(Document extract)
────────

A Truly Wonderful Adventure

(2007, 48mins) – In 1980 students in the Western Cape boycotted and the ‘Committee of 81’ was formed. Using new interviews, the film takes us through the images and events that culminated in the murder of Bernard Fortuin by the police.

Tania Raised Us

(2004, 49mins) – A documentary on the life of the “horse and cart” people of Cape Town.

Goniwe’s Calling

(2004, 24mins) – A documentary from SABC’s ‘Issues of Faith’ series, telling the story of a gay man from Langa becoming a traditional healer.

Home Is Where the Music Is

(2003, 48mins) – A biographical documentary on Cape Town jazz musician Robbie Jansen, exploring his 30 year career, his time in the legendary band Estudio and the development of Cape Jazz as a genre.

Through My Eyes: Blanche La Guma

(2003, 48mins) – Blanche LaGuma is a Cape Town activist and widow of local author Alex La Guma. This film takes a look at her life.

Die Skerpioen Onder Die Klip: Afrikaans Van Kolonialisme Tot Demokrasie

(1997, 30mins) – A documentary series on Afrikaans – from colonialism to democracy.

Atlantis (in Post Production)

Atlantis is a documentary about the demise of the SA textile industry, seen through the experiences and points of view of multiple characters in different places affected by the catastrophe.

────────

(Records in a dataset)
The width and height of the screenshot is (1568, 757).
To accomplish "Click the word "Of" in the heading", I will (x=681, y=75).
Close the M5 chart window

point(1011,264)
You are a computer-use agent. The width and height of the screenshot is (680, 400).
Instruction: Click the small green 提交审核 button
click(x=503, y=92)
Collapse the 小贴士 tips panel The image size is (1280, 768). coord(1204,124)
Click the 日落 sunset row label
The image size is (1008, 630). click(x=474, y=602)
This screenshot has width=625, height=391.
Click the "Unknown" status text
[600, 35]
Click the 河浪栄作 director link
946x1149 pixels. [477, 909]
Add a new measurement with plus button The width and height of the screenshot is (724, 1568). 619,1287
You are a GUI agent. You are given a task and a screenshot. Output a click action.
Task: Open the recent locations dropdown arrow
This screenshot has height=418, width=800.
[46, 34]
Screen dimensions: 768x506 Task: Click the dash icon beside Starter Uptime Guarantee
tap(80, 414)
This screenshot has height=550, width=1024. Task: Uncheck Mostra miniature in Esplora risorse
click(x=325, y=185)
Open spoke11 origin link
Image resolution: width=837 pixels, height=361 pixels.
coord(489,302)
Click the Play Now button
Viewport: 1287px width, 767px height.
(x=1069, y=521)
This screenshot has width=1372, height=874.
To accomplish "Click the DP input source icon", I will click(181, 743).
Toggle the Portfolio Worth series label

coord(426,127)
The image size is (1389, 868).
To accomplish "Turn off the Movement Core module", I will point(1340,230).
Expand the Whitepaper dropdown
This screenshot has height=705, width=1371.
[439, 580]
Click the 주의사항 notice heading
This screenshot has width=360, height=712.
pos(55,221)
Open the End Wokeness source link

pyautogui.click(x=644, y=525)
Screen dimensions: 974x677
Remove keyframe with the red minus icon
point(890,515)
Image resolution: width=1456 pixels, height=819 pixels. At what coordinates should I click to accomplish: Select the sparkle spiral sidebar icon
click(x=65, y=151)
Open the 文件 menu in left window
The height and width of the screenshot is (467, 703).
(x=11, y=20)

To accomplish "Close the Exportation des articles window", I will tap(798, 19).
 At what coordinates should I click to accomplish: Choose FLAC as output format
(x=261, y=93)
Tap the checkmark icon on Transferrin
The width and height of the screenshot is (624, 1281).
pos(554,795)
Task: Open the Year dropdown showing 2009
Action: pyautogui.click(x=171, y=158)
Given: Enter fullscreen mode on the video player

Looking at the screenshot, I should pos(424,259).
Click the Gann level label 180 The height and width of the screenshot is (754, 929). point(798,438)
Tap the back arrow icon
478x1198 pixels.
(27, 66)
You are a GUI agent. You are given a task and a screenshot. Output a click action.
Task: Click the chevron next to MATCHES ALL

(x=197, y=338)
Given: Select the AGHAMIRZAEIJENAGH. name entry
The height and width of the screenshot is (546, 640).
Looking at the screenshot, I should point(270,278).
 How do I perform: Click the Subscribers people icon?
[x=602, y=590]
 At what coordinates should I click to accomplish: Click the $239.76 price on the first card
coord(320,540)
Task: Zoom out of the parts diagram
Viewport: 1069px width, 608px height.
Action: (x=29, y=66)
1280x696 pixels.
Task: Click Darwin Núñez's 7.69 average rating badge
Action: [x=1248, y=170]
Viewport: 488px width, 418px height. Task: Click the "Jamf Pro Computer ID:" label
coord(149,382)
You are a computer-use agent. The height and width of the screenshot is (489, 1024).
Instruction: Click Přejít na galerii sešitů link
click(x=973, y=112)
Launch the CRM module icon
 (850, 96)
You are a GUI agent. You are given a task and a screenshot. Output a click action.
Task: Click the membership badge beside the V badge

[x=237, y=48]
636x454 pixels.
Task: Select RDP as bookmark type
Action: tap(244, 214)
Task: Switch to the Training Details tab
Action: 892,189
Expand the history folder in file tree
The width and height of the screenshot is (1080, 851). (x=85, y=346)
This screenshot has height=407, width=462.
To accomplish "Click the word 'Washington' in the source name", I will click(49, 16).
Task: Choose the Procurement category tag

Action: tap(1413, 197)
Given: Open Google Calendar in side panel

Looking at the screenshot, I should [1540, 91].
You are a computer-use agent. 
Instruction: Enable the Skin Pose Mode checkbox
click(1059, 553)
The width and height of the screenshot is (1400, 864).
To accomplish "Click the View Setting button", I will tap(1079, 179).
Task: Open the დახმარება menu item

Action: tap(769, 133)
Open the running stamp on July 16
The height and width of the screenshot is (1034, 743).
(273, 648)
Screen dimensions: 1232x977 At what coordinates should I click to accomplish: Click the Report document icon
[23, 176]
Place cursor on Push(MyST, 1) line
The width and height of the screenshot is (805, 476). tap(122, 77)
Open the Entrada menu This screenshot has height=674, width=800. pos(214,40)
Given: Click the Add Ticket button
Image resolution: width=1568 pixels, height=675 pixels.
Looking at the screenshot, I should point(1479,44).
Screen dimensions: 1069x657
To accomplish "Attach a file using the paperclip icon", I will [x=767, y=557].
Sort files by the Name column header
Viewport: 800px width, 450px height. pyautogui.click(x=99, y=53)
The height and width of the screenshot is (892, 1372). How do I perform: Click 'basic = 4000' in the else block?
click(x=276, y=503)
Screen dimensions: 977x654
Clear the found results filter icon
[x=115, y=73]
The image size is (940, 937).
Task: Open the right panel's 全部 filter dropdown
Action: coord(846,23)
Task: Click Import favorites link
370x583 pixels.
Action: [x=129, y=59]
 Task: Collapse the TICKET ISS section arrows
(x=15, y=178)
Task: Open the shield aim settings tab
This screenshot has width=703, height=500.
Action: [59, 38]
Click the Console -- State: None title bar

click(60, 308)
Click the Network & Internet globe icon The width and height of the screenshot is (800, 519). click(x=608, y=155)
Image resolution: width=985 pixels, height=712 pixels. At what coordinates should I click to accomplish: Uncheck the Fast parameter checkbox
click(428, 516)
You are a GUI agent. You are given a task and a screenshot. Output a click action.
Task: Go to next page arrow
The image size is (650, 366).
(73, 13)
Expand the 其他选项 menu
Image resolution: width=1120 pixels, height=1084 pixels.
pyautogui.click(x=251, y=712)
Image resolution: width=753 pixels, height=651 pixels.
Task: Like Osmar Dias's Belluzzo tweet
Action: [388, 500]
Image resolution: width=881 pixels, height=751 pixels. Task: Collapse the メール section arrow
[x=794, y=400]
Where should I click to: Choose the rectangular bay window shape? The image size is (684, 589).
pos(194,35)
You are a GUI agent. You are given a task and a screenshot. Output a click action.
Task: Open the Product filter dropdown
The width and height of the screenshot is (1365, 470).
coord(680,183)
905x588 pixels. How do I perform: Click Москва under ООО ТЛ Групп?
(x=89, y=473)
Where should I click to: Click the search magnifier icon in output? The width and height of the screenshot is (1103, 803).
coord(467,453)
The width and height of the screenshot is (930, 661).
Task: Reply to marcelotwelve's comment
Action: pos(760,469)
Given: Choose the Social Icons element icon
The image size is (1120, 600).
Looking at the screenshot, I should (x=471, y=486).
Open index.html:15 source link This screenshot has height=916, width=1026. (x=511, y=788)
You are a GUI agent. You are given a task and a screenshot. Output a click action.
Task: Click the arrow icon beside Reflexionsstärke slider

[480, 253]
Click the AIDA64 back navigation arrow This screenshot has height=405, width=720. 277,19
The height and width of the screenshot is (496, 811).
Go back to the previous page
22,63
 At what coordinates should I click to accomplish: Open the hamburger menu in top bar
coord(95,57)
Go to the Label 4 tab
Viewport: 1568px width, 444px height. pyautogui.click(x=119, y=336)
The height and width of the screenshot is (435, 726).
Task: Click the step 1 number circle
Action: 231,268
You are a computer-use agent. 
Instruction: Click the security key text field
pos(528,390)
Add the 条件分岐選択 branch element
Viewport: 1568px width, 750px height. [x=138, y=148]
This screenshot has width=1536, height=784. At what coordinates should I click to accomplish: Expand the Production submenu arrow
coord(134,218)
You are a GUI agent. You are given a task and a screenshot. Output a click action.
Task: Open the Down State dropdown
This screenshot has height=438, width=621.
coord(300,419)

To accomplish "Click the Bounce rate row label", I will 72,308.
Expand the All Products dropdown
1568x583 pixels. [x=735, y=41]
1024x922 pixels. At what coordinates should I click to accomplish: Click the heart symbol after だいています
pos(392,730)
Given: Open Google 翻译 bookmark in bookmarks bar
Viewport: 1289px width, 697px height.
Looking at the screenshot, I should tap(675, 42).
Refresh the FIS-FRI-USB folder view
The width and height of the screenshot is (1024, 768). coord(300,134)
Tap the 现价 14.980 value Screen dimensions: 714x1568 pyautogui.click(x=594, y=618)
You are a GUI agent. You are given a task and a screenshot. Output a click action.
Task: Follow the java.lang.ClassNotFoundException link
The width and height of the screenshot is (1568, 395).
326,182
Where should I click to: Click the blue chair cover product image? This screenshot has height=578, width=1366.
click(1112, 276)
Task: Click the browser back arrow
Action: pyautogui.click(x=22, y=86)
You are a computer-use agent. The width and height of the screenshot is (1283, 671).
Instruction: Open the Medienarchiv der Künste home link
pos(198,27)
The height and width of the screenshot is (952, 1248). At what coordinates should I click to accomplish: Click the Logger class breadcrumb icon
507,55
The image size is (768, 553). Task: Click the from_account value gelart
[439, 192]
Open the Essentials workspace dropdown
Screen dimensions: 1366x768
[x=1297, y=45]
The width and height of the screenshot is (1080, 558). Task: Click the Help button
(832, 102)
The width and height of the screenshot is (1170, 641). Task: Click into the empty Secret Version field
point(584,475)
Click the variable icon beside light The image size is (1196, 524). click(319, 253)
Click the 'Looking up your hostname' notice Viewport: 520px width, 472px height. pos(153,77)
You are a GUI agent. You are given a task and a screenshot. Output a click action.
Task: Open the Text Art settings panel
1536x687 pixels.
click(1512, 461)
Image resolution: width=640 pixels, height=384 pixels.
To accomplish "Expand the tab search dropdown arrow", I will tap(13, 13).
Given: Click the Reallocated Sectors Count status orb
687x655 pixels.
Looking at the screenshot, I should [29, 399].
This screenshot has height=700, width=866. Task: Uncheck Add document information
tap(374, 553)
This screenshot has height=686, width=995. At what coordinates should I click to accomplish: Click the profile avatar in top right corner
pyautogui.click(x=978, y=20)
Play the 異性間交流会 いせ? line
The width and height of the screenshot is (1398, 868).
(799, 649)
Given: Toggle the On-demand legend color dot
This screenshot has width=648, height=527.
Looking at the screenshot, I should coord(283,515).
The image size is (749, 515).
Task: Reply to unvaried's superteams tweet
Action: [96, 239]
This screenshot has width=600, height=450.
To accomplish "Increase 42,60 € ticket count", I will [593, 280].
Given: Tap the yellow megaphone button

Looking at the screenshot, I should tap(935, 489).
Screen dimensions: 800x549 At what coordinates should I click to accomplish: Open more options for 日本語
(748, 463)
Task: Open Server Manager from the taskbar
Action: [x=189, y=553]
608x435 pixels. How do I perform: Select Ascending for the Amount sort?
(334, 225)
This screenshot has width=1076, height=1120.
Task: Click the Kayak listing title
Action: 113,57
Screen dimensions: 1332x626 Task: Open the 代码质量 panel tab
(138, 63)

────────

(Work instructions)
**A.** Output the part of the documentary film listings from "(2004, 24mins) –" to "as a genre.", copied without any change.
**B.** Pick up the documentary film listings from where they stop and continue them.

(Results for the exercise)
**A.**
(2004, 24mins) – A documentary from SABC’s ‘Issues of Faith’ series, telling the story of a gay man from Langa becoming a traditional healer.

Home Is Where the Music Is

(2003, 48mins) – A biographical documentary on Cape Town jazz musician Robbie Jansen, exploring his 30 year career, his time in the legendary band Estudio and the development of Cape Jazz as a genre.

**B.**
Atlantis is the story of what happens when a traditional source of employment disappears within the space of one generation how that affects the lives of ordinary people. The film investigates the reasons for the demise of the industry by following the arguments of various participants, approaching the situation from different angles and interests.

Woven throughout the experiences of the main characters are the views of workers’ leaders, government representatives, industrialists and managers.

The film emerged from several years filming events in the clothing industry in Cape Town, starting around 2005 when the dramatic closures of long standing factories took place. It was clear then that historic changes were taking place in so far as a way of life was coming to an end. Traditionally, garment and textile factories in the Western Cape provided employment to a large percentage of school leavers, giving young people a start in life. That was coming to an end and we wanted to document this change. Moreover, this change is fuelling debates about globalisation, free trade and fair trade. Director, Laddie Bosch, wants to make a film that can inform these debates without presenting simplistic and one-dimensional solutions.

RUN (Script Development)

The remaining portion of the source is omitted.